Begin Source document

José Tadeo Monagas Burgos (28 October 1784 – 18 November 1868) was the president of Venezuela 1847–1851 and 1855–1858, and a hero of the Venezuelan War of Independence.

Career

Presidency

In 1846, to head off the challenge from the Liberal Party, ex-President and kingmaker José Antonio Páez selected Monagas as Conservative candidate. Páez thought Monagas could be controlled but he gravitated toward the Liberals, and eventually dispersed the Congress. In 1848 Páez led a rebellion against Monagas but was defeated by General Santiago Mariño in the 'Battle of the Araguatos', imprisoned, and eventually exiled.

As a member of the Liberal Party, he abolished capital punishment for political crimes. The Liberal Party also passed laws that abolished slavery, extended suffrage, and limited interest rates.  José Tadeo Monagas also supported his brother José Gregorio for the presidency.

End Source document
Begin Recorded data

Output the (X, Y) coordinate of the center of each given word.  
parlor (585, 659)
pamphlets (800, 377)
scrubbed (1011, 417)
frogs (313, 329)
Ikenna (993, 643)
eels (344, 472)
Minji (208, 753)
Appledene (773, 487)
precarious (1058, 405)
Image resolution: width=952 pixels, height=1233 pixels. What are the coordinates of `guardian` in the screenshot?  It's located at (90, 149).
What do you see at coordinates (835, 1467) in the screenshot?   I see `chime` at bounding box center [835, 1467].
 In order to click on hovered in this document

End Recorded data

* Exercise instructions:
**a.** Answer these questions using the passage on José Tadeo Monagas:
(i) During which years did Monagas serve as president of Venezuela?
(ii) Who defeated Páez in the "Battle of the Araguatos"?
(iii) Whom did Monagas support for the presidency?
**b.** Transcribe the passage on José Tadeo Monagas word for word from "In 1846, to" to "for the presidency.".
The data were drawn from a different source than the text.

* Exercise answers:
**a.**
(i) 1847–1851 and 1855–1858
(ii) General Santiago Mariño
(iii) His brother, José Gregorio

**b.**
In 1846, to head off the challenge from the Liberal Party, ex-President and kingmaker José Antonio Páez selected Monagas as Conservative candidate. Páez thought Monagas could be controlled but he gravitated toward the Liberals, and eventually dispersed the Congress. In 1848 Páez led a rebellion against Monagas but was defeated by General Santiago Mariño in the 'Battle of the Araguatos', imprisoned, and eventually exiled.

As a member of the Liberal Party, he abolished capital punishment for political crimes. The Liberal Party also passed laws that abolished slavery, extended suffrage, and limited interest rates.  José Tadeo Monagas also supported his brother José Gregorio for the presidency.